L’espérance qui nourrit

Prédication de Florian Schubert — 11 août 2024 — Collégiale de Neuchâtel

Texte: 1 Rois 19,1- 13

Chers paroissiens, chères paroissiennes,

Le récit du repas de ce dimanche est un repas un peu surprenant, il s’agit d’un des rares repas solitaire de la Bible. Elie mange seul, alors qu’il fait une forme de dépression et il trouve dans ce repas la force de continuer d’avancer.

Mais commençons par le contexte: Elie vient de se livrer à un affrontement terrible avec les prophètes de Baa. La reine Jézabel qui avait épousé le roi d’Israël vient de l’extérieur du royaume d’Israël de la région de Sidon et comme il est habituel dans le proche Orient antique, elle apporte avec elle ses dieux. Ce syncrétisme ne pose aucun problème dans des sociétés polythéistes où on peut toujours ajouter encore quelques dieux et déesses à un panthéon existant, la seule difficulté réside dans le fait qu’il faut rémunérer les prêtres et les prophètes de ces nouveaux cultes. Le roi Achab voudrait suivre cette mode et «enrichir» le culte d’Israël de nouveaux dieux, notamment nous l’avons entendu de celui de Baal. Mais Elie et ses disciples ne peuvent pas accepter cela, ils ont en tête le premier commandement: tu n’auras pas d’autres dieux que moi. Et ils sont allés jusqu’à se battre physiquement pour cela, les disciples d’Elie sont morts et ils ont tué les prophètes de Baal.

Après tous ces combats, Elie est vidé et il fuit dans le désert, là il a envie de mourir. C’est intéressant tant qu’il était dans le faire et dans le stress tout allait bien et c’est maintenant après que vient la fatigue extrême. L’expérience humaine reste malgré tous les changements assez similaire, Elie connait nos désespoirs et nos fatigues et la Bible nous les relatent comme pour donner des mots à nos mal-êtres. Et voici que vient un repas pour le tenir en vie, ce n’est pas un repas de fête, un repas de joie, c’est le repas le plus élémentaire, celui qui nous maintient simplement en survie.

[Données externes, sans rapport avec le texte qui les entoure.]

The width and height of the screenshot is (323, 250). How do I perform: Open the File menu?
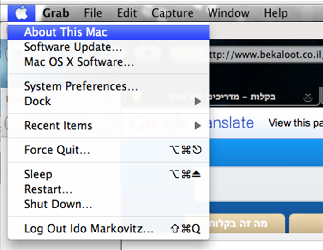(x=93, y=13)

Signe de cette simplicité, le repas est composé d’eau et de pain frais. Il n’y pas pas de viande, de légumes ou de vin, signes de la fête. Dieu lui envoie juste de quoi ne pas mourir, parce que c’est ce dont il a besoin, ce pourquoi sa force suffit. Deux fois Elie mange puis il se remet en route pour faire une expérience essentielle de Dieu, Dieu n’est pas dans les signes éclatants dans la foudre, le feu et le tremblement mais dans le doux murmure de vent. Elie apprend par sa fragilité à réentendre Dieu, il cesse d’être dans l’agir pour apprendre à attendre, il n’est plus dans la complexité de la vie symbolisé par la complexité des repas, mais dans la simplicité, qui rappelle l’essentiel: ce n’est pas à lui de défendre Dieu, c’est Dieu qui prend soin de lui et de sa vie.

Dieu lui envoie chaque jour la nourriture et la force qui suffissent juste pour cette journée «donne-nous aujourd’hui notre pain de ce jour» dit Jésus pour nous apprendre à nous contenter de ce dont nous avons besoin dans l’immédiat. Dieu apprend à Elie à travers cette histoire tragique à être attentif à sa douceur, il lui montre ainsi une expérience de Dieu que nous faisons aussi: quand il semble absent, c’est juste qu’il est très silencieux et que nous devons entrer dans ce calme pour le retrouver au fond même du mystère de sa présence. Elie apprend la vulnérabilité, il n’a plus personne pour le défendre, il est seul, mais c’est là qu’il rencontre son Dieu, comme un vis-à-vis attentif et doux.

Des centaines d’années avant nous, Elie fait une rencontre avec le Dieu qui se révèle en Jésus, non pas un Dieu qui impressionne par son éclat et sa force, mais qui touche et convainc par sa douceur et son amour. Et Jésus cherche à nous donner cet exemple pour amener la vie dans nos crises: tant que nous tenons nos poings fermés pour nous défendre et donner des coups nous le perdons de vue, ce n’est que lorsque nous ouvrons nos mains et que nous sommes vulnérables qu’il nous rencontre de façon douce mais tangible.

Alors apprenons à vivre les mains ouvertes, ouvertes à tous les coups mais aussi à tous les dons, les surprises et les cadeaux qu’il nous fait et rappelons nous avec reconnaissance que le premier et le plus grand don qu’il nous fait c’est qu’il veut nous rencontrer et qu’il veut prendre soin de nous.